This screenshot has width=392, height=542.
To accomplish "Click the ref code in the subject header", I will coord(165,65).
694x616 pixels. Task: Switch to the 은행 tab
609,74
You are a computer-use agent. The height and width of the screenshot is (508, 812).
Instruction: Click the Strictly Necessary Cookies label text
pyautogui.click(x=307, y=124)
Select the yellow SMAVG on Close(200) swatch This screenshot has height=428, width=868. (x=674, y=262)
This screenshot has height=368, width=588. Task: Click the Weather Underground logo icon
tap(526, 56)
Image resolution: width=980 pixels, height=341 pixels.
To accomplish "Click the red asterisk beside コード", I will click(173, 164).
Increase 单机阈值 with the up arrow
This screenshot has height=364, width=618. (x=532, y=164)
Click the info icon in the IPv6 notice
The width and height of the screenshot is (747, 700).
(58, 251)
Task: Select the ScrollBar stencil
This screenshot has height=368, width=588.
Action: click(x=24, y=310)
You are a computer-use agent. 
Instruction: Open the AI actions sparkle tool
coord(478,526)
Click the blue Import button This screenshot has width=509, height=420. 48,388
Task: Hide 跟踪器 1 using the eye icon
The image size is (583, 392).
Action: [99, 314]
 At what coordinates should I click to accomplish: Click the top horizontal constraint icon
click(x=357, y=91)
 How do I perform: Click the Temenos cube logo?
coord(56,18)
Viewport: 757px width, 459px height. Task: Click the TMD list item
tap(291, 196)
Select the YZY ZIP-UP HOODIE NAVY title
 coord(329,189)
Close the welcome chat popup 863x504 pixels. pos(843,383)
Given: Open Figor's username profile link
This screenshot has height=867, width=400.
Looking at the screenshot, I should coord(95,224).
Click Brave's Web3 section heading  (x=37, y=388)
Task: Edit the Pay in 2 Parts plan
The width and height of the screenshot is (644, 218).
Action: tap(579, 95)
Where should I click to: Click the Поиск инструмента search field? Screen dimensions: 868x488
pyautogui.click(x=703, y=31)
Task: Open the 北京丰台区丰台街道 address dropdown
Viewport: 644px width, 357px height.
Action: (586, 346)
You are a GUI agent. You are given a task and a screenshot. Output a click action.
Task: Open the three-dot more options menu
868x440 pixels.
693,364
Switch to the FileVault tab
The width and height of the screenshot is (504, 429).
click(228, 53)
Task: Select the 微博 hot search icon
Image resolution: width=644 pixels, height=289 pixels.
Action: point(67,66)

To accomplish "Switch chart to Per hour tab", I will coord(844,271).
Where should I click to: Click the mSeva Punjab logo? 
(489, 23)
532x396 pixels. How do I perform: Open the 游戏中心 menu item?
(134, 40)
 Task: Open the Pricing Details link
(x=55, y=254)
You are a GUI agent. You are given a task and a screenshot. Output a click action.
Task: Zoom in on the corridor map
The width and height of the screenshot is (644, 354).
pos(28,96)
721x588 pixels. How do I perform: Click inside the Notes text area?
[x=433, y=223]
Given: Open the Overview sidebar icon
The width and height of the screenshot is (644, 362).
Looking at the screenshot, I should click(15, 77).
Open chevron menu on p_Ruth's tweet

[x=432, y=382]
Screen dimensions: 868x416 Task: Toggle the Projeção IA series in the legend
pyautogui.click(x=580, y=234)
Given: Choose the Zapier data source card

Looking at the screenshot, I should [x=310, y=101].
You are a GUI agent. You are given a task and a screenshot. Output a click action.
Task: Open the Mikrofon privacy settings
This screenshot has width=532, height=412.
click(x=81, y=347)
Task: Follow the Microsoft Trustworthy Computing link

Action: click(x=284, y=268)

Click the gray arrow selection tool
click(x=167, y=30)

◇ ◇ ◇ ◇ ◇

The answer must be the lines from the one containing "Given: Choose the Zapier data source card" through the last line of the records, written out exactly; please include nothing more.

RESULT OF THE EXERCISE =
Given: Choose the Zapier data source card

Looking at the screenshot, I should [x=310, y=101].
You are a GUI agent. You are given a task and a screenshot. Output a click action.
Task: Open the Mikrofon privacy settings
This screenshot has width=532, height=412.
click(x=81, y=347)
Task: Follow the Microsoft Trustworthy Computing link

Action: click(x=284, y=268)

Click the gray arrow selection tool
click(x=167, y=30)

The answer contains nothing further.